Asep juga menyoroti kinerja para Calon Wakil Bupati. Menurutnya, kurang bisa mengimbangi dan tidak begitu kuat dalam penyampaian substansi. Sehingga, kata Asep, para Calon Wakil Bupati ini terkesan “pelengkap penderita”. Seharusnya, harus ada persiapan yang matang. Karena debat yang bagus itu bisa mengoreksi, mengklarifikasi, bahkan ada rekomendasi baru.
“Debat berikutnya, kalau tidak disiapkan dengan baik, ya monoton. Harus ada pelatihan dalam debat itu. Dan substansinya disiapkan dengan sangat baik dan cermat, penuh dengan data yang berbicara, bagaimana cara mengcounter orang, mengkonfirmasi, mengklarifikasi, mengoreksi pendapat paslon lain,” tuturnya.
Kepada Komisi Pemilihan Umum (KPU), Asep menyarankan agar tema debat selanjutnya bisa dibuka sejak awal. Agar tema tersebut bisa dirumuskan oleh pasangan calon. Sehingga bisa menghasilkan poin penting.
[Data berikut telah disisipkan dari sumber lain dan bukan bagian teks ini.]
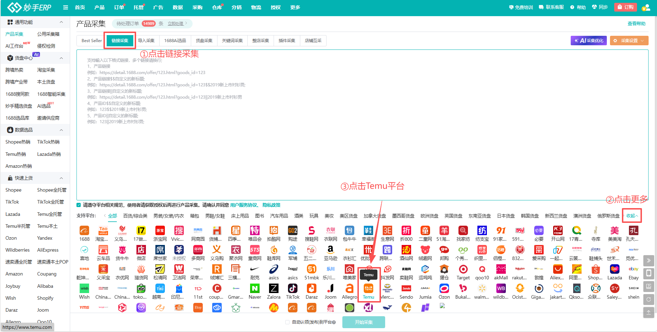
Task: Toggle the platform rules agreement checkbox
Action: tap(79, 205)
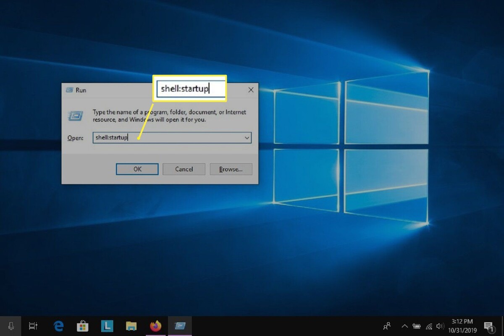
Task: Click inside the Open text field
Action: 168,138
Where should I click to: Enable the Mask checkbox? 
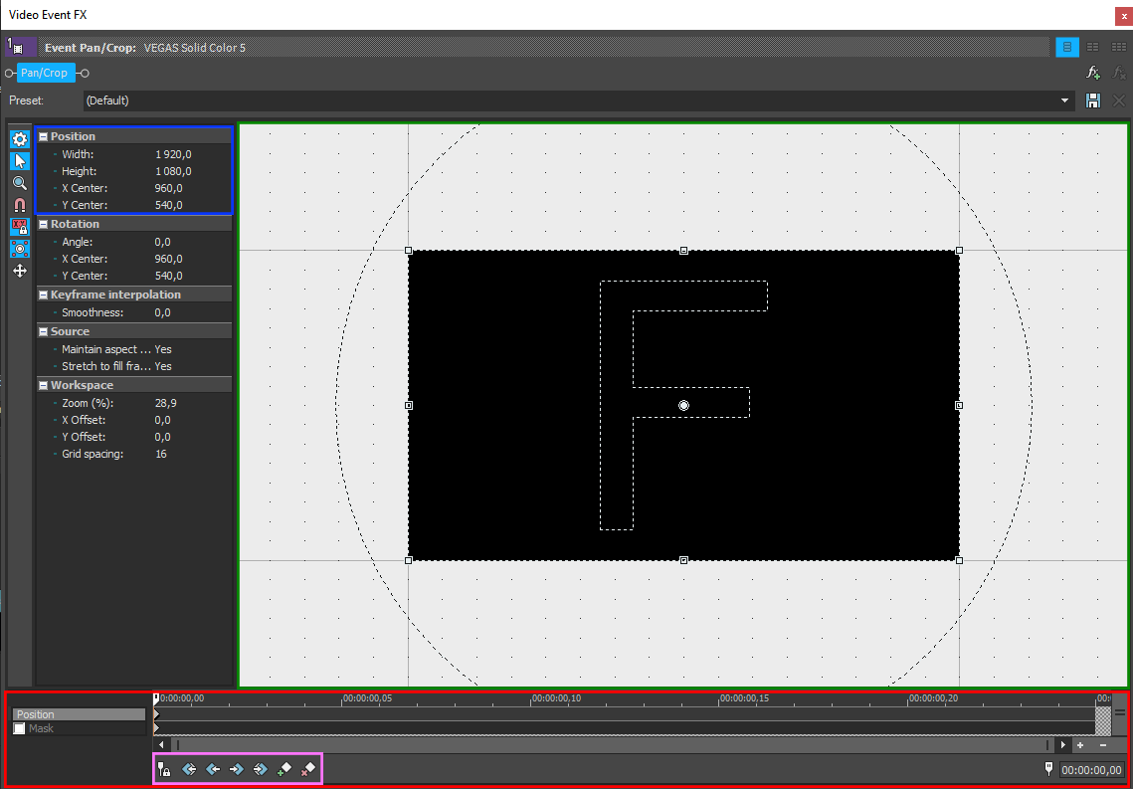(x=20, y=729)
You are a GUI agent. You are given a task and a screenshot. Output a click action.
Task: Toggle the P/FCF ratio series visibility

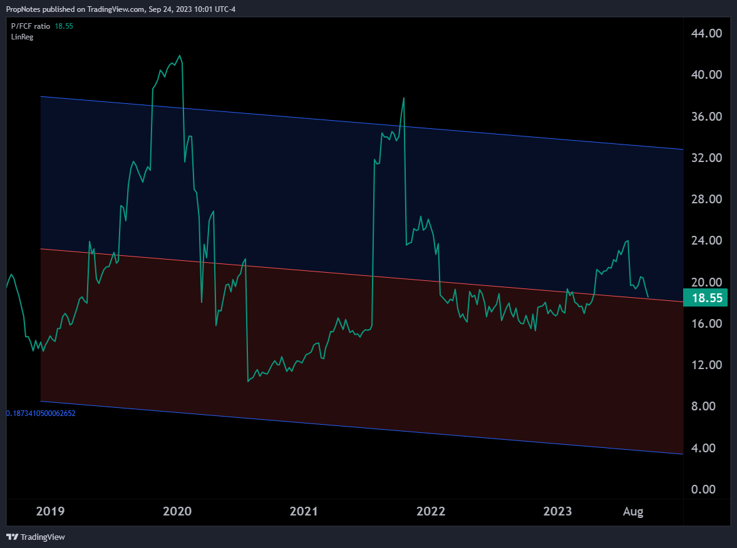[x=29, y=26]
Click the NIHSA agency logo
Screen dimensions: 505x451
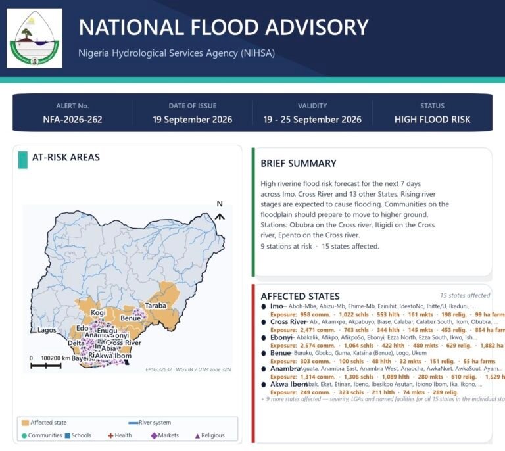point(34,38)
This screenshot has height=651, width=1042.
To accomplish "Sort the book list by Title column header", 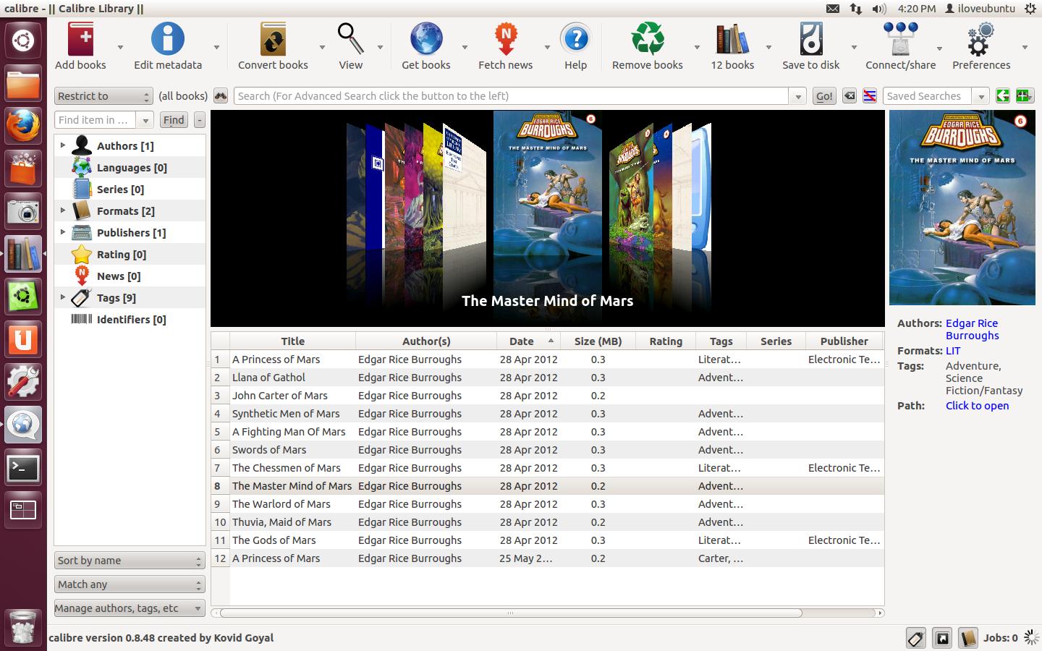I will [292, 341].
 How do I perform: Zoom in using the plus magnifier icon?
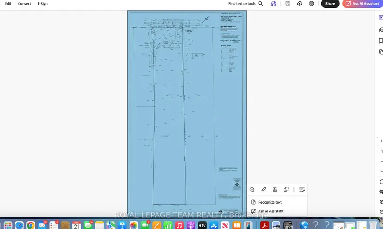point(381,202)
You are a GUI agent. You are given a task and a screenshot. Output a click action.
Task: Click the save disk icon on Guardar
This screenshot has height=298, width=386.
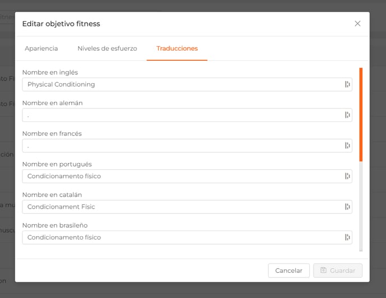(x=324, y=270)
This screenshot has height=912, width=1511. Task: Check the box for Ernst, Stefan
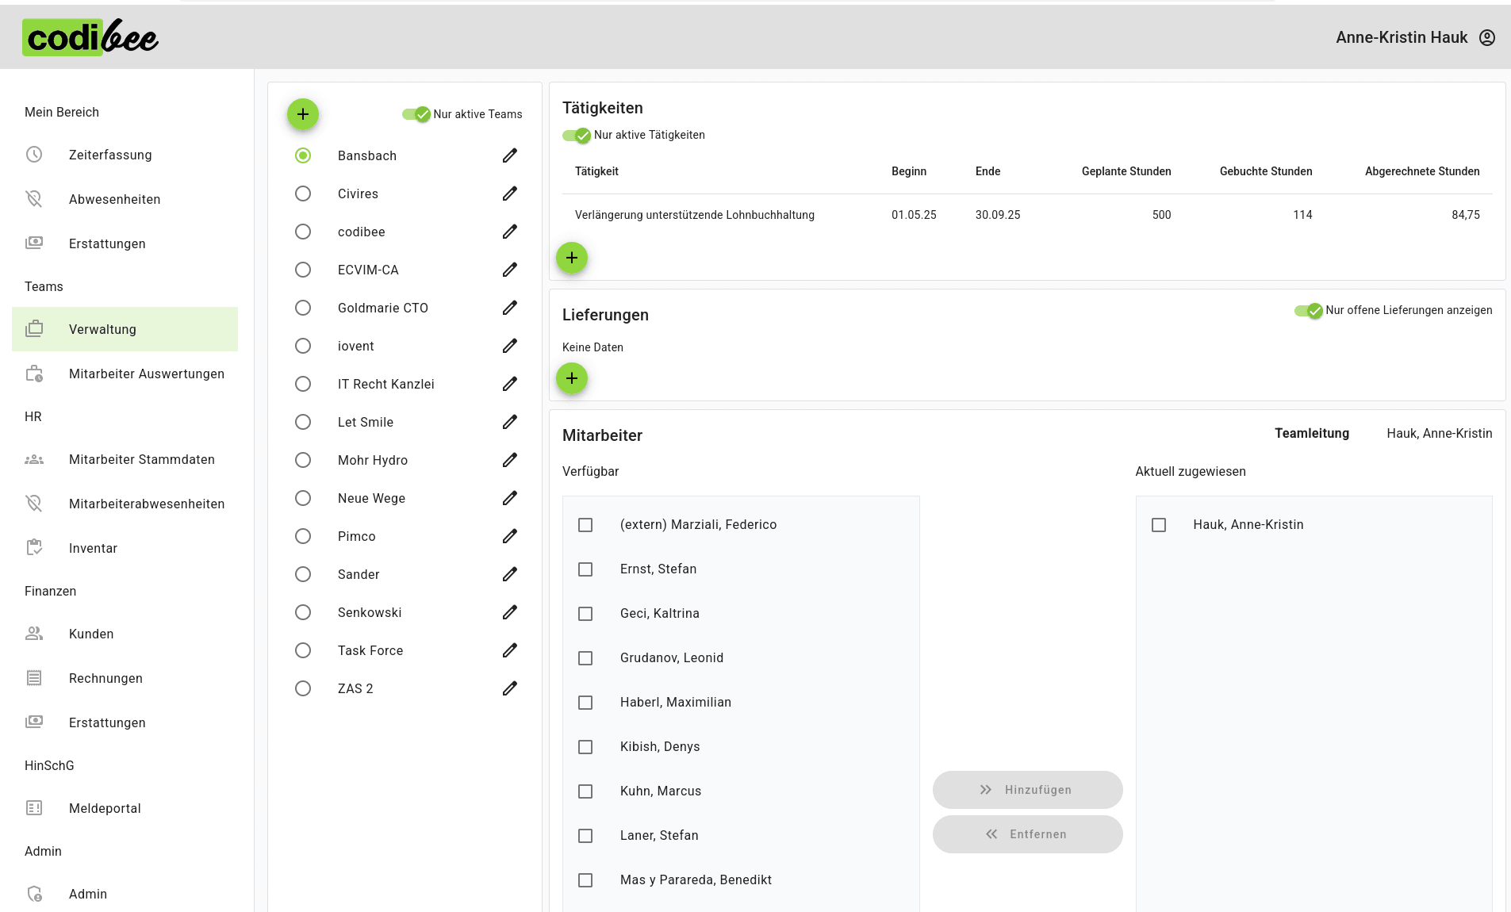[585, 569]
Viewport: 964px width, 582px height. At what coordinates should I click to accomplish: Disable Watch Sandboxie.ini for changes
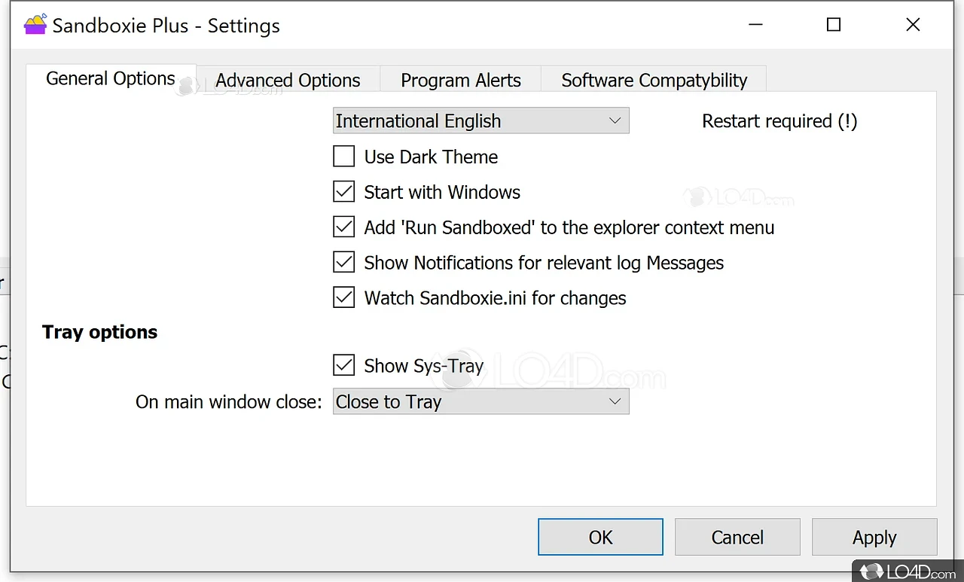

“KPU harus mengajukan topik jauh-jauh hari, supaya mereka (pasangan calon) betul-betul siap, ini kan penting, jangan sampai dipermalukan karena tidak bisa menjawab pertanyaan dengan baik,” tutup Asep.
Sementara itu, Direktur Eksekutif Indonesia Political Opinion (IPO), Dedi Kurnia Syah mengatakan dalam debat kedua, tidak lebih baik dari yang pertama. Menurutnya, terasa semakin hambar, dan normatif. Banyak persoalan yang seolah tidak dipahami oleh kandidat, apalagi yang terkait dengan hal-hal implementatif. Para pasangan calon ini lebih banyak menyampaikan wacana.
“Dan hal itu semakin sulit menilai, apakah kandidat punya strategi dalam membuktikan janji kampanye atau tidak,” ujar Dedi saat dihubungi via pesan singkat, Minggu (15/11).